▶ _Tareas a realizar_
• a. ¿Qué obra de Andrés Sopeña menciona el pasaje sobre los valores en la educación?
• b. Transcribe del pasaje sobre los valores en la educación el fragmento que va desde "Siempre ha habido" hasta "y rechace otras.", ambos incluidos.

╭─ Pasaje proporcionado

Siempre ha habido y habrá en el sistema educativo, por su propia naturaleza y función social, un conjunto de valores que lo impregnan. Incluso se puede hacer de la transmisión machacona de ciertos contenidos ideológicos y morales el fin primordial de la enseñanza, como hizo el nacionalcatolicismo que padecimos varias generaciones de postguerra en la escuela y en la familia; un adoctrinamiento cerrado en unos valores partidistas y trasnochados, cuya estulticia evoca Andrés Sopeña, con irresistible comicidad, en El florido pensil.
La reacción visceral de muchos a aquella «formación del espíritu nacional» nos provoca hoy, desde campos de pensamiento opuestos, lógicas reticencias sobre la eficacia general de la persecución voluntarista de objetivos en las conductas y actitudes y sobre la legitimidad de una escuela beligerante que defienda unas ideas y rechace otras.

╰─
╭─ Información registrada

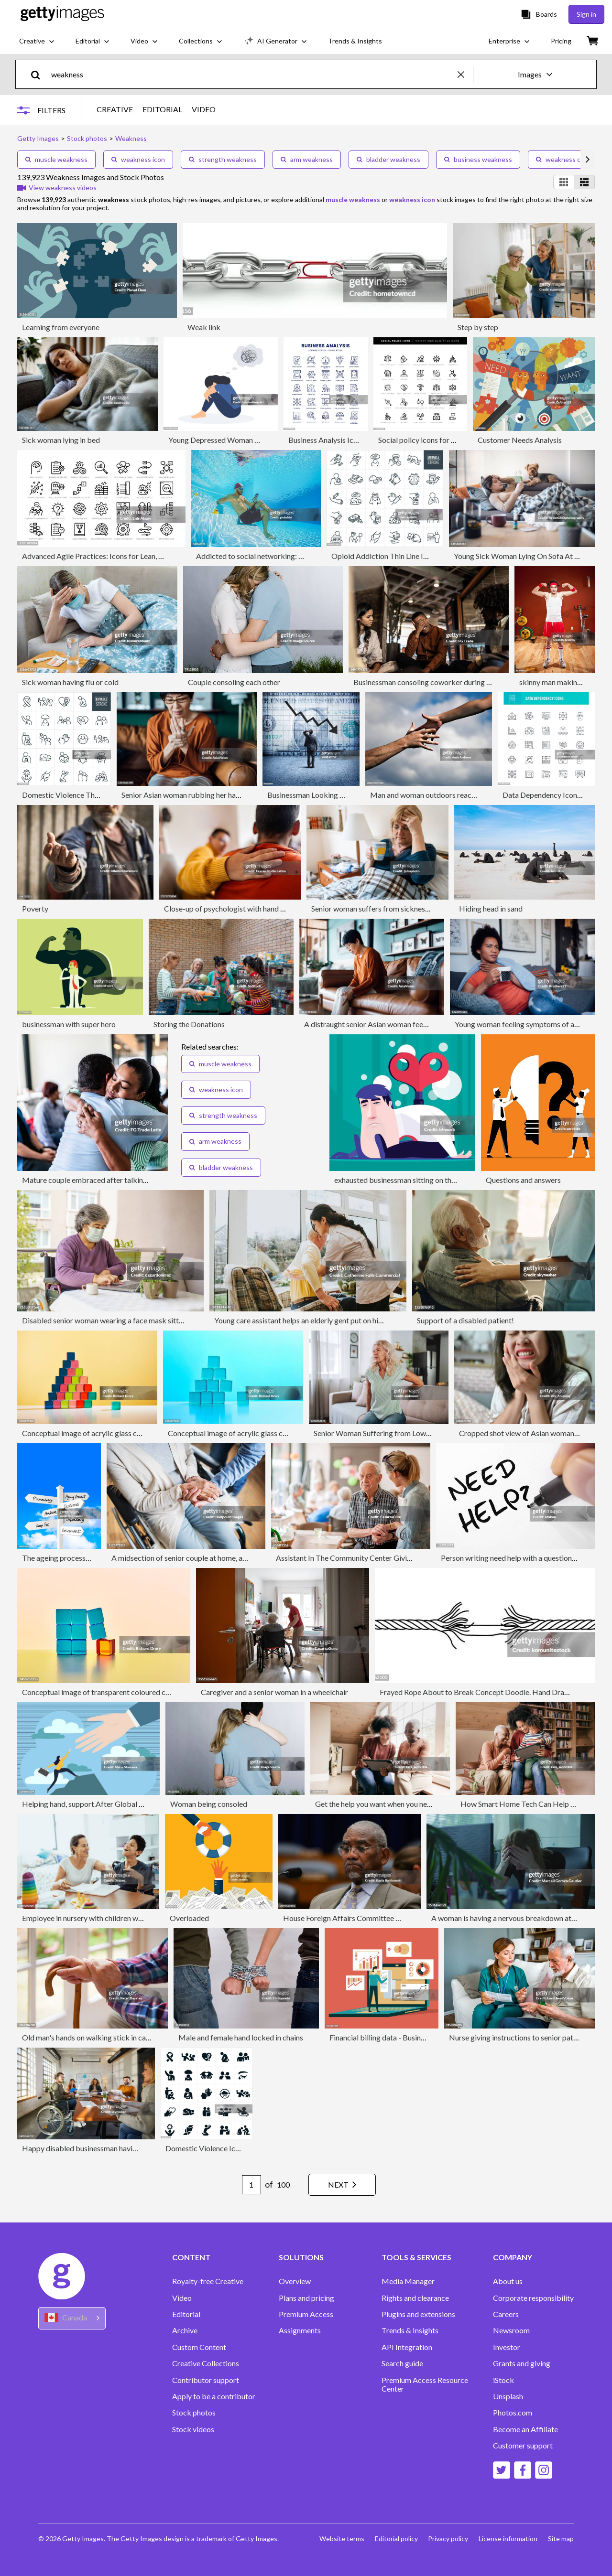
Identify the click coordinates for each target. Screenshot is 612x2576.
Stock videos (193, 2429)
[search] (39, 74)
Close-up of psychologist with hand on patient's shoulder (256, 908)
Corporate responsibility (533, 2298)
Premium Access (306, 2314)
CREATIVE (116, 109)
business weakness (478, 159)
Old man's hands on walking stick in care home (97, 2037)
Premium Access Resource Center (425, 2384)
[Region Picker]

╰─

▶ _Las respuestas_
• a. El florido pensil.

• b.
Siempre ha habido y habrá en el sistema educativo, por su propia naturaleza y función social, un conjunto de valores que lo impregnan. Incluso se puede hacer de la transmisión machacona de ciertos contenidos ideológicos y morales el fin primordial de la enseñanza, como hizo el nacionalcatolicismo que padecimos varias generaciones de postguerra en la escuela y en la familia; un adoctrinamiento cerrado en unos valores partidistas y trasnochados, cuya estulticia evoca Andrés Sopeña, con irresistible comicidad, en El florido pensil.
La reacción visceral de muchos a aquella «formación del espíritu nacional» nos provoca hoy, desde campos de pensamiento opuestos, lógicas reticencias sobre la eficacia general de la persecución voluntarista de objetivos en las conductas y actitudes y sobre la legitimidad de una escuela beligerante que defienda unas ideas y rechace otras.